Back at BellSouth, we were creating alternatives to Central to get Flash on users’ desktops to enable us to provide them with our services and BellSouth’s branding. It was pretty fun, and I got to explore a wide array of technology during some R&D phases.
One of the alternatives to Flash + mProjector, or Flash + Custom C wrapper was Kapsules. Kapsules is a runtime that allows the creation of desktop widgets that all run in a common runtime engine, much like Konfabulator. Developing for it, however, coming from a Flash background, sucked. While it supported a plethora of scripting languages (JScript, JScript.NET, Python, PHPScript, PerlScript, RubyScript, VBScript), writing ActionScript 1 style code in JScript, while familiar, blew when you were used to ActionScript 2.
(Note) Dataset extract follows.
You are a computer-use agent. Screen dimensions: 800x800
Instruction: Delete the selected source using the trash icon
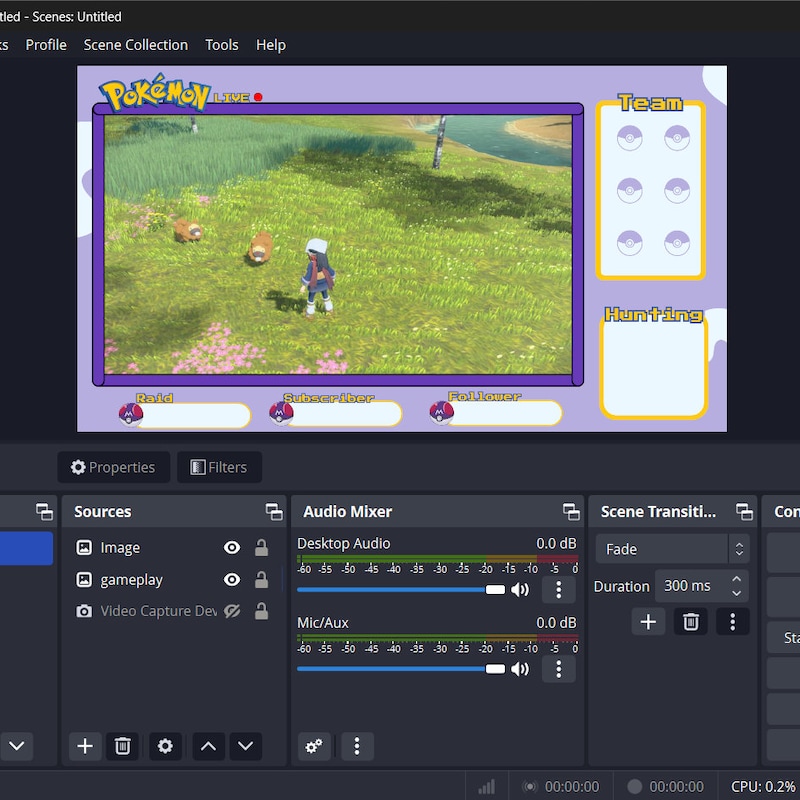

You were also starting from ground zero. While the API is nice in terms of tools to draw and utilize interactivity, there is no framework, and no set of components. Additionally, while PNG’s render really nice with transparency, boilerplate drawing code makes it extremely diffucult to do anything cool looking animation wise without a lot of scripting; either a quick and dirty “git r done” mentality, or a “create an animation engine” endeavor.
Either way, they have a pretty cool, and lasting community. While I think the system requirements will put a lot of people off (Windows 2000/XP only, must have .NET 1.1 runtime installed), it’s still a great place to get inspiration from, and see a comparison of how different scripting languages are written to do the same thing if you read the developer documentation.
Developing this way certainly makes you appreciate Flash.